Sunday, November 9, 2014

and here we have the mountains

     It has been nearly 4 months since I made the journey back home to Kansas, a milestone as such for me.  In the early days of being here in the state of Colorado, shoot up until this past summer, I drove the 611 miles back to the east and the prairies of my home state a lot.  I used to keep track of the trips I had made since coming here for my first visit in January of 2013 but I have long since forgotten just how many there were in all.  The very notion of not being back in Kansas since I was there to visit in very early August seems pretty weird to this once very homesick flatlander.  Although I still have a deep from "down in my heart" longing for that place on the other side of the big mountain and the people that I left behind, I have found a niche, my own place here along the Western Slope of the Rocky Mountains.  I don't cry every day for "home" like I did in the beginning and that's a good thing.  In fact,  I'm not sure I can remember the last time I felt homesick enough to cry for very long.  I take it as a good sign, one that tells me I will be ok here and the truth be told, I am.  
     I remember when I first came here to live, now a year and a half ago, the mountains really bothered me.  I felt swallowed up by them because it seemed as though everywhere I turned, there they were.  Good reason for that of course.  I live in Colorado now.  When I first started to make new friends here, so many of them would ask me how I loved living in the mountains.  My answer was always the same, word for word.

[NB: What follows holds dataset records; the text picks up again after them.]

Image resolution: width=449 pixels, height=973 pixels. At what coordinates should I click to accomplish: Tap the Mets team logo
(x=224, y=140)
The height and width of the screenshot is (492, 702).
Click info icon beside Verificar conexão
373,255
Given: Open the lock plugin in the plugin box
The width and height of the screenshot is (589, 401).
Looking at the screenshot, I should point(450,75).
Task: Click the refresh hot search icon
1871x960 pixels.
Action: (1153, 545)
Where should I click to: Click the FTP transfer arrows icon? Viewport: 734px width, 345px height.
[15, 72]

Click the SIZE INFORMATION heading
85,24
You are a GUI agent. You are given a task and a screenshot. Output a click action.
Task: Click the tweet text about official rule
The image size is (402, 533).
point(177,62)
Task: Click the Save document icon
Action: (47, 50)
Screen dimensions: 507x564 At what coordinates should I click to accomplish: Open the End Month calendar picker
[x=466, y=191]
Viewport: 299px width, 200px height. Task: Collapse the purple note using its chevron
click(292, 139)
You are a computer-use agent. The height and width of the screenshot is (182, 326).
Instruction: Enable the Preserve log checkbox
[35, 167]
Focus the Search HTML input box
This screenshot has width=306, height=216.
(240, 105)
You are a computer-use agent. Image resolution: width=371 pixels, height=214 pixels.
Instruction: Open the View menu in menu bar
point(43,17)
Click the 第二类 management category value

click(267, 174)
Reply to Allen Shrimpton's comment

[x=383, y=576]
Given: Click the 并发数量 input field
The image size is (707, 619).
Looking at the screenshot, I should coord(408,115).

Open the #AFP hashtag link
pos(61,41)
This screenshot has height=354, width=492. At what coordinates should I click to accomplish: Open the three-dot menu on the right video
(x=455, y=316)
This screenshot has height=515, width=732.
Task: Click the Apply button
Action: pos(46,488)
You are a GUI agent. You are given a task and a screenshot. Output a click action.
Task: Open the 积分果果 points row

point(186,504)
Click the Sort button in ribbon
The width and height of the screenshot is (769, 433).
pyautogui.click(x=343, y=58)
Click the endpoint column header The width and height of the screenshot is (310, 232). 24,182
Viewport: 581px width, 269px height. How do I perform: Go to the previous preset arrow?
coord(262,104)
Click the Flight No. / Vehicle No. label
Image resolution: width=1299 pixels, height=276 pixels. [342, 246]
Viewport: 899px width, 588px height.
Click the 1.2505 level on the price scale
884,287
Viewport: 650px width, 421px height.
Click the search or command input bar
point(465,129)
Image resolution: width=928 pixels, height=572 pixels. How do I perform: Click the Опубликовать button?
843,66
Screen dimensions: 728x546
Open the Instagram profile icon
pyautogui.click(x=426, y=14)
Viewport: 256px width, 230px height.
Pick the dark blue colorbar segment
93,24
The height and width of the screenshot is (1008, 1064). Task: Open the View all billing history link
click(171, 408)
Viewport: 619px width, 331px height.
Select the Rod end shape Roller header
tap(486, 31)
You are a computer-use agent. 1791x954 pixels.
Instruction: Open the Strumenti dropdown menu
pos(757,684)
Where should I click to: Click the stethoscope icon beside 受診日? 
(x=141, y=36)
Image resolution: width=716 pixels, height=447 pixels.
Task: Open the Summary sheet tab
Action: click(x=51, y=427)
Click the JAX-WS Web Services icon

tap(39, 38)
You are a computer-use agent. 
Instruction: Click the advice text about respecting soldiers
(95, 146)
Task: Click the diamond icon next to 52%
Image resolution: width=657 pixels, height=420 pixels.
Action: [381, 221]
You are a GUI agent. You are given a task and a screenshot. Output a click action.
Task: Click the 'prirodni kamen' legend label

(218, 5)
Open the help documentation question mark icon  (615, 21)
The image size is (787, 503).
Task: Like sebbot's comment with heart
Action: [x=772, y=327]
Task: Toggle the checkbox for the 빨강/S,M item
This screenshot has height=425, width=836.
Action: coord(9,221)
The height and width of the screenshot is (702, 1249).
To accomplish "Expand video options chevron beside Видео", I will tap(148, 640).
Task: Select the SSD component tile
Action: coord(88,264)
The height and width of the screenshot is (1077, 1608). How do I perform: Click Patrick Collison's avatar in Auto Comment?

"I don't like the mountains and I wish someone would bulldoze a great big hole in them so I could see back home to Kansas!"
     
     Things are different now and little by little as I have made my own personal peace with them, I have really come to appreciate the beauty that they provide us here and stand back in wonder as to how they were made in the first place.  Although I wouldn't call myself 100% "all right" with them, I can at least say that I have made it to 90% and for a Kansas farm girl who would never have even thought she would live here at all, I'd call that progress.  
     In the very early days of winter last year while I was still going through bouts of loneliness for the life that I once knew back in south central Kansas, I worried all the time about whether or not I'd be able to cross over the mountains to get home at Thanksgiving and Christmas.  If it wasn't the holiday season I was anxious about, then I'd be fretting over whether or not I could go home in January or February.  I know, it was pathetic.  Mike kept assuring me time and time again that we would have no problem getting over Monarch Pass, that they did their best to keep the roads open for the skiers during the winter.  So we'd watch the weather on television and plan our trips accordingly, always leaving a bit of "wiggle room" as to the day we would head out for home.  In all those many journeys back home to the Midwest, I never did have trouble crossing over Monarch Mountain.  I did however get caught once in a freakish ground blizzard between LaJunta and Lamar, Colorado.  It was a  fifty or so mile stretched that seemed to go on forever that early morning in the dark of winter but I made it, safe and sound.  
     Mike and I will be making the trip back home to Kansas for the holidays with, as of today, just 40 days more to wait :)  After this long of a time to go back there, it will seem strange to see the places along the way that we always do.  The stretch from here to Canon City is a journey of not quite 200 miles.  One of the first things I learned about driving out here is that a trip of 200 miles in Colorado is more like driving 275 miles back in Kansas.  Those things called "mountains" just always seem to be in the way or something.  Once we drive out of the Rockies, it's all downhill from there, literally.  When we finally make it to the Kansas border (not quite 400 miles), it will be so nice to see the sign that always greets us and welcomes us back home again.

     There were many times that I feared I would not make it here and would give up to return back to the place of my birth.  How wonderful for me that "irrational" fear is gone now and rather than worrying, I look forward to what lies ahead.  And as I have known all along and remember each and every day, God brought me here for a purpose.  There was a reason for all of this to happen to me.  Nothing occurs by coincidence in this life of mine or in yours either as all of us live out our part of "the plan".  May God bless the road ahead for all of us, each and every day.

Some of the most majestic and beautiful mountains are to be seen in the state of Colorado.  Here is just a small example of the scenery to be viewed along the way.  


     







And to the mountains I would say~Sorry that I didn't really give you a rave review at first.  You really are not that bad after all!